Economists gathered in Dakar this week to address Senegal’s escalating debt crisis, calling for a fundamental shift in the country’s borrowing strategies. During a high-level conference on public debt, experts emphasized the urgent need for a comprehensive audit of Senegal’s debt portfolio and diversification of financial partnerships beyond traditional multilateral institutions.
Uncovering hidden financial commitments
Senegalese authorities have recently disclosed previously undisclosed financial obligations incurred between 2019 and 2024, raising concerns about transparency in public finances. While former President Macky Sall denied these claims, government officials now report that the nation’s debt-to-GDP ratio has surged to 132%, intensifying pressure to find sustainable solutions.
Exploring alternative financing models
Demba Moussa Dembélé, president of the African Research and Cooperation for Endogenous Development, argued that Senegal should prioritize partnerships with countries that respect national sovereignty over traditional multilateral lenders. He highlighted China as a potential partner, stating, “These are allies that can help us break free from neocolonial financial structures.”
Dembélé also advocated for a full-scale audit of Senegal’s public debt to assess its true extent and ensure accountability. His recommendations align with growing calls for greater fiscal transparency across Africa.
Learning from global examples
Ali Zafar, an economic advisor at the United Nations Development Programme (UNDP), drew parallels with Turkey’s debt strategy, which successfully expanded its creditor network by engaging with Saudi Arabia. “Senegal should explore similar bilateral agreements,” Zafar suggested, pointing to China’s experience in managing debt repayments. He urged Senegalese negotiators to approach International Monetary Fund (IMF) talks with strong counterproposals, warning that “countries cannot afford to divert all revenue to debt servicing or use international loans to repay existing creditors.”

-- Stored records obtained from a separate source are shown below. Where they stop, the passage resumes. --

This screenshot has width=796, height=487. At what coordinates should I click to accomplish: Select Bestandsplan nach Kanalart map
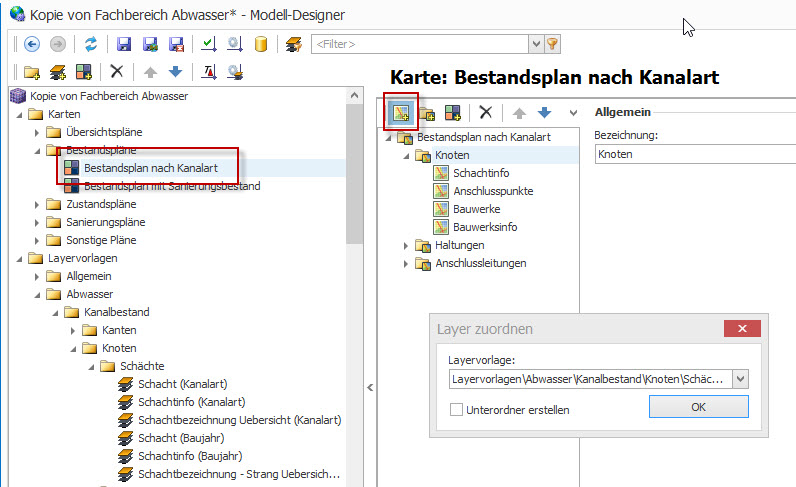point(150,168)
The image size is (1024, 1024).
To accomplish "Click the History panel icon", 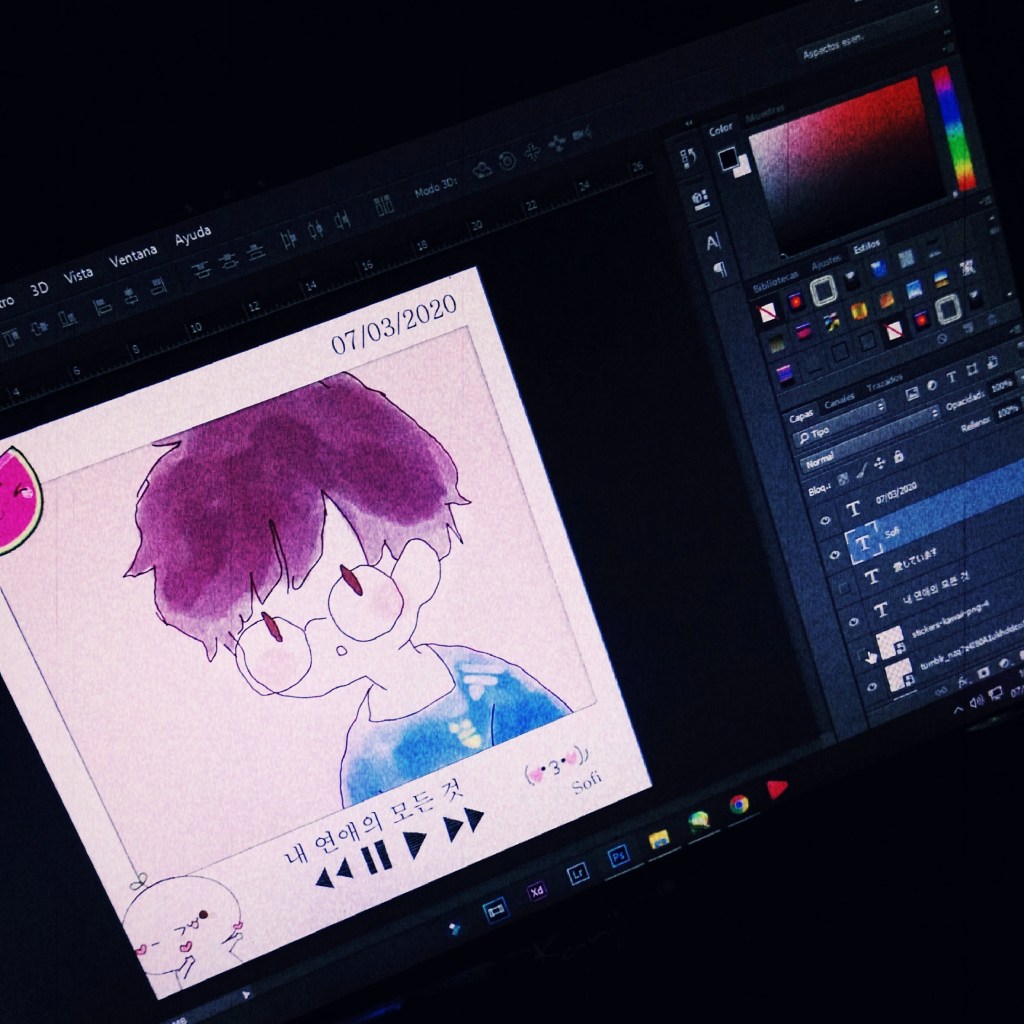I will click(x=688, y=158).
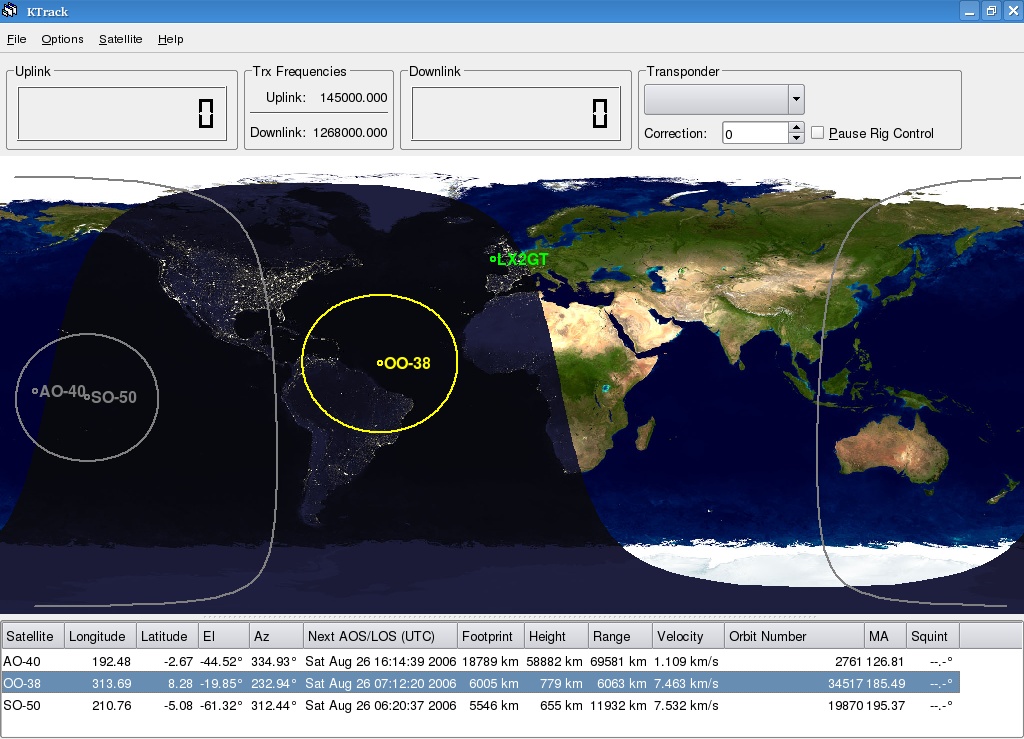Open the Help menu
The image size is (1024, 739).
click(170, 39)
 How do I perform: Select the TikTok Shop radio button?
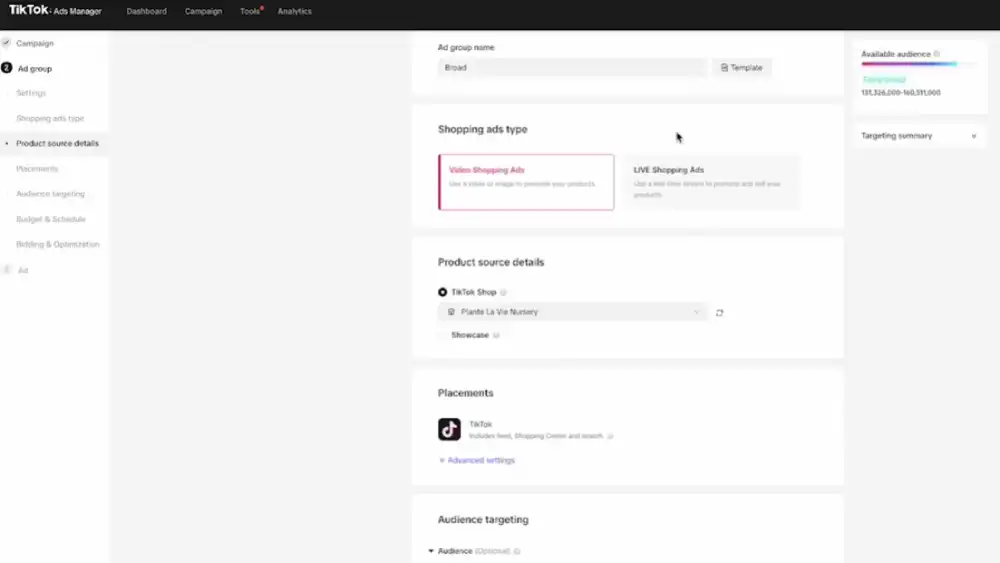coord(443,293)
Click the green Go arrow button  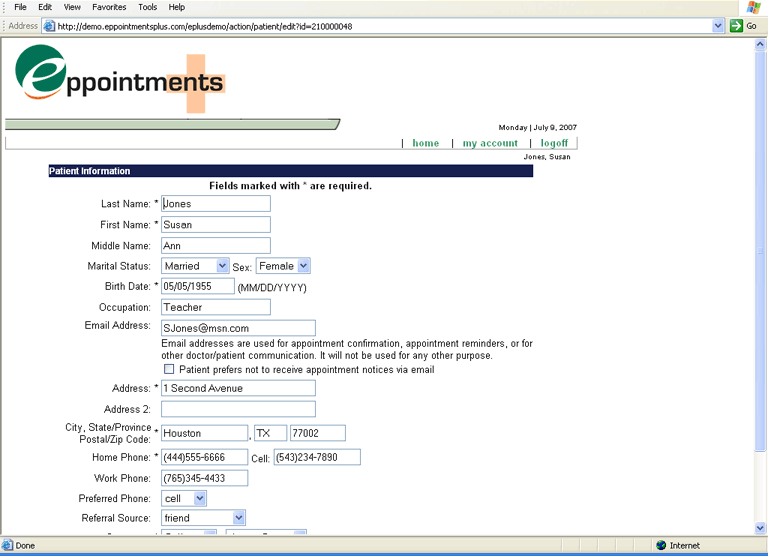pos(736,26)
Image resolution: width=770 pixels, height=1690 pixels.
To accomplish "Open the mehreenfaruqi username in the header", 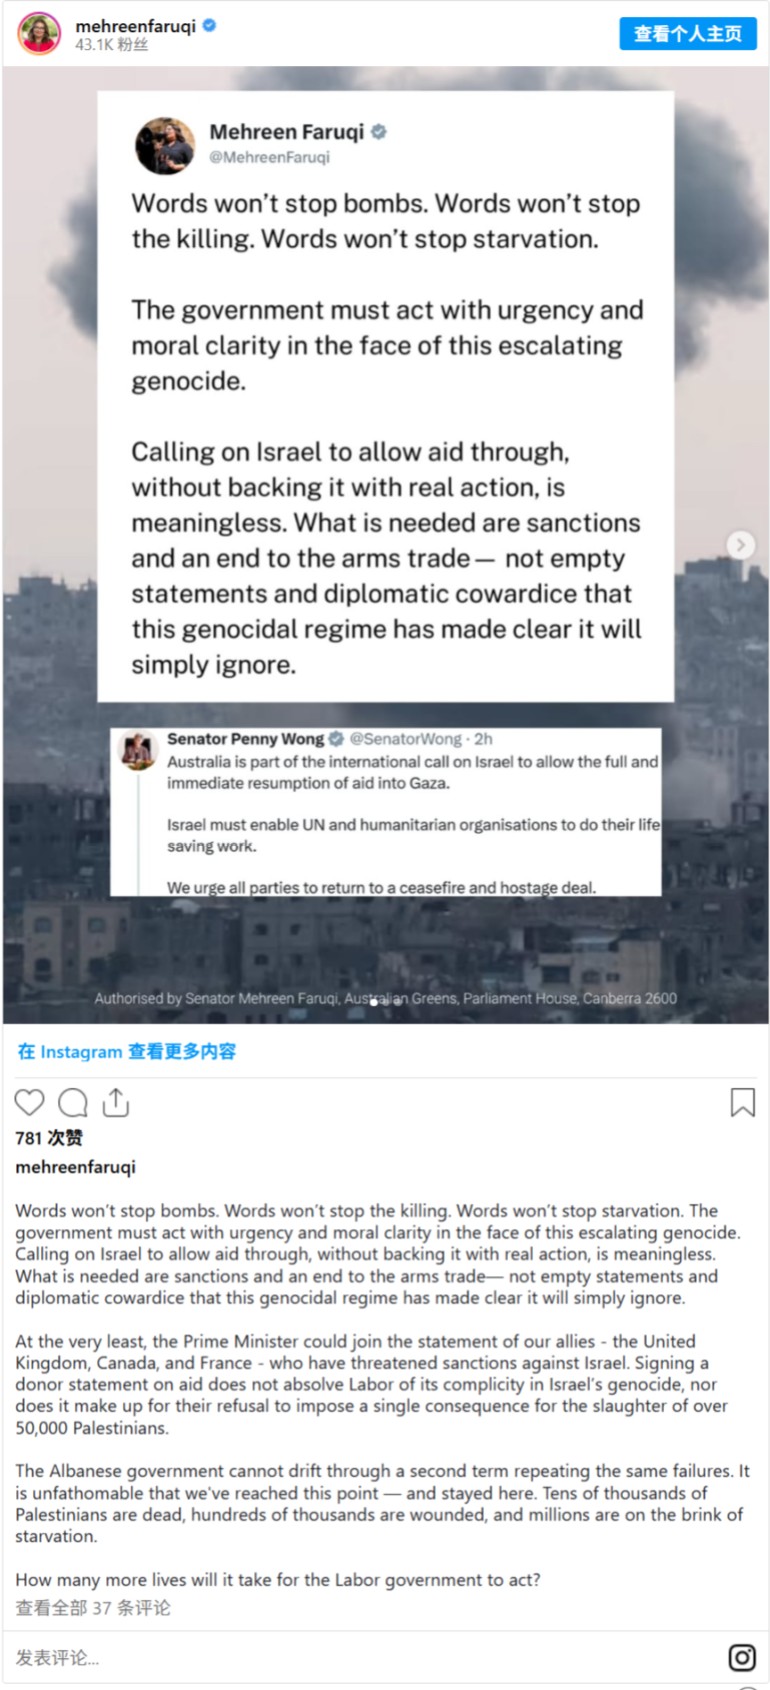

Zafar emphasized the importance of protecting social sectors like education and healthcare during debt negotiations, stressing that “IMF-imposed rules must not stifle essential public services.” He also proposed the creation of an independent central bank to enhance monetary sovereignty, a move he believes could prevent future debt crises. “No Asian nation would accept the financial strain Senegal faces today,” he noted, calling for bold, sovereign solutions to break free from dependency on multilateral lenders.
Ongoing negotiations with IMF
Despite these recommendations, discussions between Senegal and the IMF continue. In late April, Senegalese officials, including Alioune Diouf, Director of Debt at the Ministry of Finance and Budget, met with IMF representatives in Washington to explore potential financial arrangements.